Item coordinate data:
####################

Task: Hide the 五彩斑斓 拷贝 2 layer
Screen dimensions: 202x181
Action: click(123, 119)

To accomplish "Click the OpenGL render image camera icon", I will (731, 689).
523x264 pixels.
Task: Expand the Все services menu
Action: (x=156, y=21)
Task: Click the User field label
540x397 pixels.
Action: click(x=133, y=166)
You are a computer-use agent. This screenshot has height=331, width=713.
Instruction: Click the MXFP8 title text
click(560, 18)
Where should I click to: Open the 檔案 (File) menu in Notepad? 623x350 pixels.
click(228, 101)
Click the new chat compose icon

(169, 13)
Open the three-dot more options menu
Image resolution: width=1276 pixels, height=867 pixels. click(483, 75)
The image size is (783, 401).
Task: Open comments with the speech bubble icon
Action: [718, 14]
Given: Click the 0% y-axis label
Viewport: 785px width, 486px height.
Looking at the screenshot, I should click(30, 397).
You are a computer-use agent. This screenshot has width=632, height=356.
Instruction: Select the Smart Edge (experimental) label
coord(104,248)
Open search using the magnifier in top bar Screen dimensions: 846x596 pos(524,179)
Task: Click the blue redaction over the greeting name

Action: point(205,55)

####################

• Stated task
Copy all of the material above line for line, without changing anything.

• Written answer
Task: Hide the 五彩斑斓 拷贝 2 layer
Screen dimensions: 202x181
Action: click(123, 119)

To accomplish "Click the OpenGL render image camera icon", I will (731, 689).
523x264 pixels.
Task: Expand the Все services menu
Action: (x=156, y=21)
Task: Click the User field label
540x397 pixels.
Action: click(x=133, y=166)
You are a computer-use agent. This screenshot has height=331, width=713.
Instruction: Click the MXFP8 title text
click(560, 18)
Where should I click to: Open the 檔案 (File) menu in Notepad? 623x350 pixels.
click(228, 101)
Click the new chat compose icon

(169, 13)
Open the three-dot more options menu
Image resolution: width=1276 pixels, height=867 pixels. click(483, 75)
The image size is (783, 401).
Task: Open comments with the speech bubble icon
Action: [718, 14]
Given: Click the 0% y-axis label
Viewport: 785px width, 486px height.
Looking at the screenshot, I should click(30, 397).
You are a computer-use agent. This screenshot has width=632, height=356.
Instruction: Select the Smart Edge (experimental) label
coord(104,248)
Open search using the magnifier in top bar Screen dimensions: 846x596 pos(524,179)
Task: Click the blue redaction over the greeting name

Action: point(205,55)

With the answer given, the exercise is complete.